Question

instructions

• work this problem out on 1 sheet of paper, one - side only. label the problem, \linearization.\
• you will make a pdf of all of your work - outs after you complete the test;
• make this problem page 3;
• after you submit this test, then submit your pdf in the canvas portal titled, \exam 2 work - out questions\
• an instructor will grade your work - out questions.

work - out problem 3, 10 points
find the linearization $l(x)$ of the function $f(x)=sin(x)$, at $x = \frac{pi}{3}$. the answer is graded on the work you present. the linearization must consist entirely of exact values (reduced fractions of integers, values expressed as square roots where appropriate). no credit for decimal expressions and/or approximations.
click to proceed when you have completed the work on your own paper.

Explanation:

Step1: Recall linearization formula

The linearization $L(x)$ of a function $y = f(x)$ at $x = a$ is given by $L(x)=f(a)+f^{\prime}(a)(x - a)$.

Step2: Find $f(a)$

Given $f(x)=\sin(x)$ and $a=\frac{\pi}{3}$, then $f(a)=\sin(\frac{\pi}{3})=\frac{\sqrt{3}}{2}$.

Step3: Find $f^{\prime}(x)$

The derivative of $f(x)=\sin(x)$ is $f^{\prime}(x)=\cos(x)$.

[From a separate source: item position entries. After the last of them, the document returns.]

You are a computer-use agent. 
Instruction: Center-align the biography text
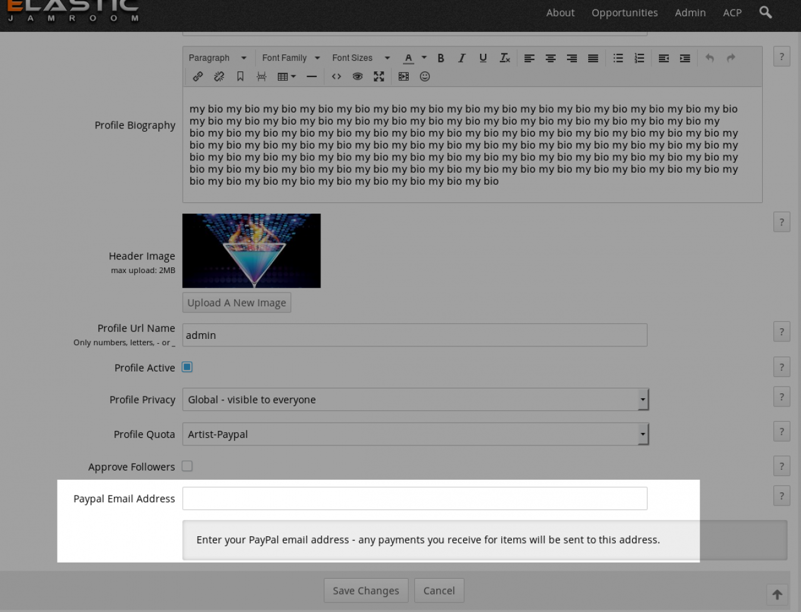[x=551, y=58]
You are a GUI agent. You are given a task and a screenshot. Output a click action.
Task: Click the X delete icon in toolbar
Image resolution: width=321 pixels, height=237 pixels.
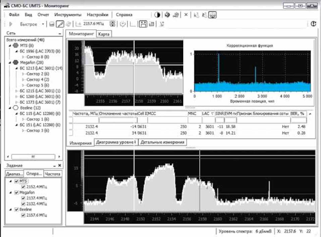click(186, 15)
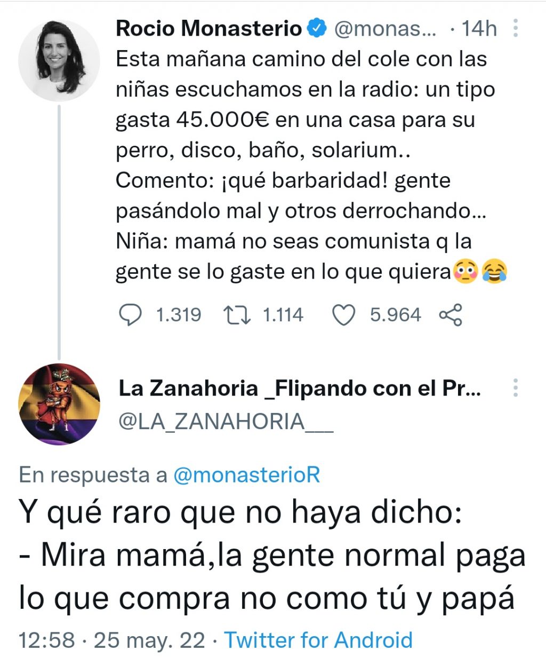Click the 1.319 replies count

coord(179,315)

Step4: Find $f^{\prime}(a)$

Substitute $a = \frac{\pi}{3}$ into $f^{\prime}(x)$, so $f^{\prime}(\frac{\pi}{3})=\cos(\frac{\pi}{3})=\frac{1}{2}$.

Step5: Find $L(x)$

Substitute $f(a)=\frac{\sqrt{3}}{2}$, $f^{\prime}(a)=\frac{1}{2}$ and $a=\frac{\pi}{3}$ into the linearization formula:
\[

$$\begin{align*} L(x)&=\frac{\sqrt{3}}{2}+\frac{1}{2}(x-\frac{\pi}{3})\\ &=\frac{1}{2}x+\frac{\sqrt{3}}{2}-\frac{\pi}{6} \end{align*}$$

\]

Answer:

$L(x)=\frac{1}{2}x+\frac{\sqrt{3}}{2}-\frac{\pi}{6}$